In Ireland, the Low Pay Commission is the statutory body established under the National Minimum Wage (Low Pay Commission) Act 2015, to examine the national minimum hourly rate of pay and to make an annual recommendation to the Minister. The Commission is tasked with ensuring that all recommendations are evidence based, fair and sustainable, and do not create significant adverse consequences for employment or competitiveness.
The Commission submitted its first report in July 2015. Its recommendation to increase the minimum wage from €8.65 to €9.15 per hour was accepted by Government and the increase came into effect on 1st January 2016. The Commission’s second report was submitted to Government in July 2016 and the recommendation made by the Commission for an increase to €9.25 per hour was approved by Government in the context of Budget 2017. The increase came into effect on 1st January last. The next review of the minimum wage is underway and the closing date for submissions to the Commission falls this week.
The Living Wage must be seen as a voluntary societal initiative centred on the social, business and economic case to ensure that, wherever it can be afforded, employers will pay a rate of pay that provides an income that is sufficient to meet an individual’s basic needs, such as housing, food, clothing, transport and healthcare. The Living Wage has no legislative basis and is therefore not a statutory entitlement. This is different to the National Minimum Wage which is a statutory entitlement and has a legislative basis.
Deputy you will be aware of the existence of a number of other wage setting mechanisms that were legislated for in recent years to assist workers in sectors that were traditionally characterised as low paid. Orders made under these provisions can set minimum rates that are higher than the national minimum wage.
The Industrial Relations (Amendment) Act 2012 provides for a revised framework for the making of Employment Regulation Orders.

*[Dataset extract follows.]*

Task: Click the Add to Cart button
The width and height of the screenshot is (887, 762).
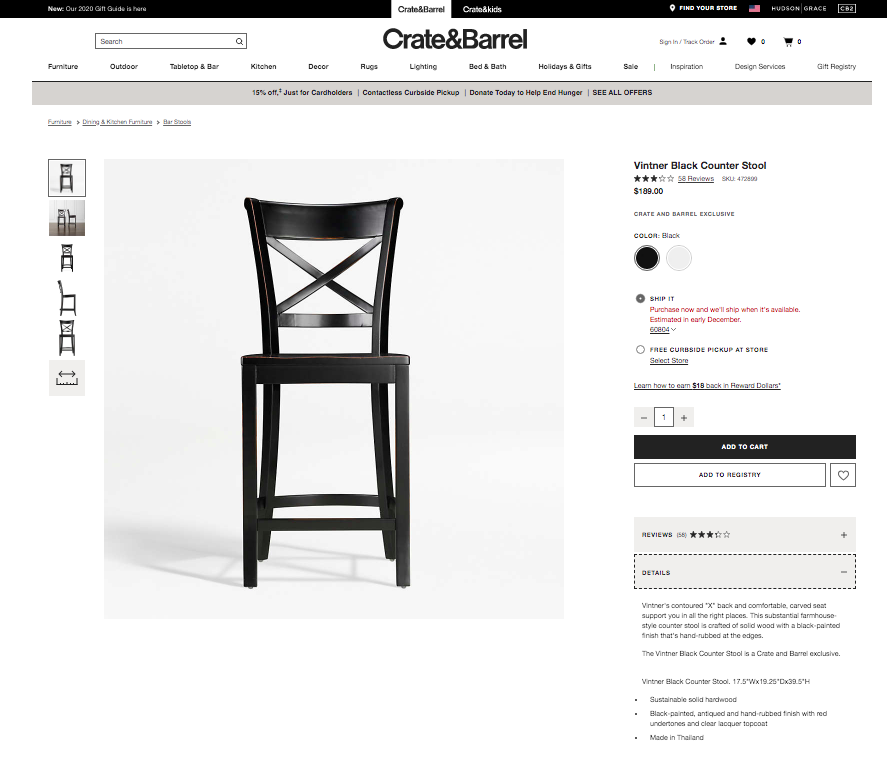Action: (x=744, y=447)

A Joint Labour Committee (JLC) discuss and agree proposals for terms and conditions to apply to specified grades or categories of workers in the sector concerned. When it reaches agreement on such proposals for terms and conditions, the JLC publishes details and invites submissions from interested parties. If, after consideration of any submissions received, the Committee adopts the proposals it will submit them to the Labour Court for consideration.
The Labour Court will then make a decision on the adoption of the proposals. If the Court decides they should be adopted it will forward a copy of the proposals to the Minister. If it is considered appropriate to do so, an Employment Regulation Order giving effect to such proposals will be made by the Minister.

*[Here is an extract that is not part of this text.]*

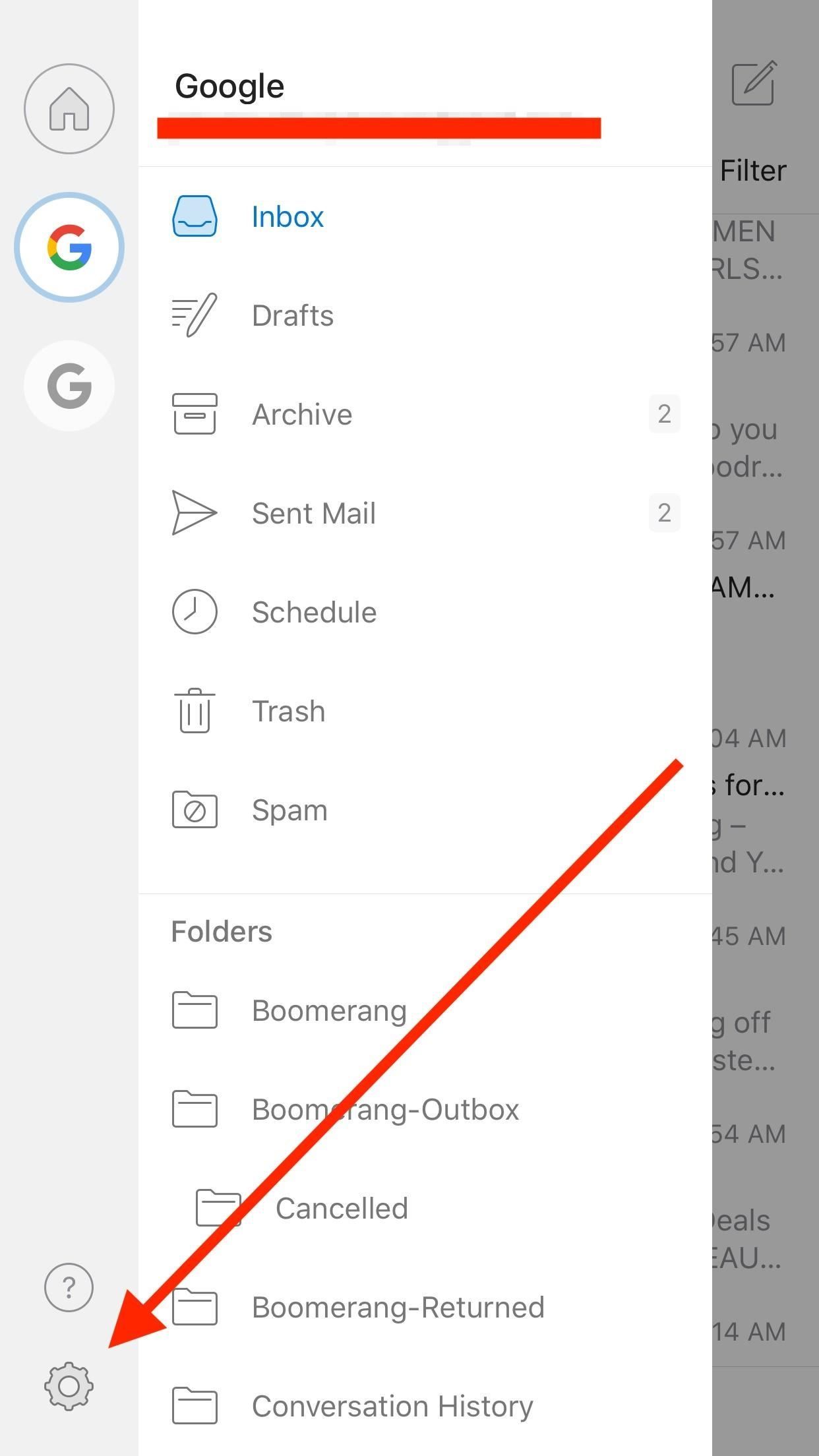Open the Spam folder
The height and width of the screenshot is (1456, 819).
coord(289,810)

There are JLCs for the following sectors - Agriculture; Security; Retail Grocery and Allied Trades; Hairdressing; Contract Cleaning and Catering.
Two Employment Regulation Orders relating to the Security and Contract Cleaning Sectors came into effect on October 1st 2015. (An amended ERO for the Contract Cleaning Sector was made in October 2016).
The Industrial Relations (Amendment) Act 2015 provides for a mechanism whereby, at the request, separately or jointly from organisations substantially representative of employers and/or of worker, the Labour Court can initiate a review of pay and pension and sick pay entitlements of a class, type or group of workers in particular sector.
If deemed appropriate the Labour Court can make a recommendation to the Minister on the matter. If satisfied that the process provided for in the 2015 Act has been complied with by the Labour Court, the Minister will make a Sectoral Employment Order. Where such an Order is made it will be binding across the sector to which it relates, and will be enforceable via the Workplace Relations Commission.
The 2015 Act also provides for the reintroduction of a mechanism for the registration of employment agreements between an employer or employers and trade unions governing terms and conditions in individual enterprises. Such agreements, known as Registered Employment Agreements (REAs), are legally binding on the subscribing parties.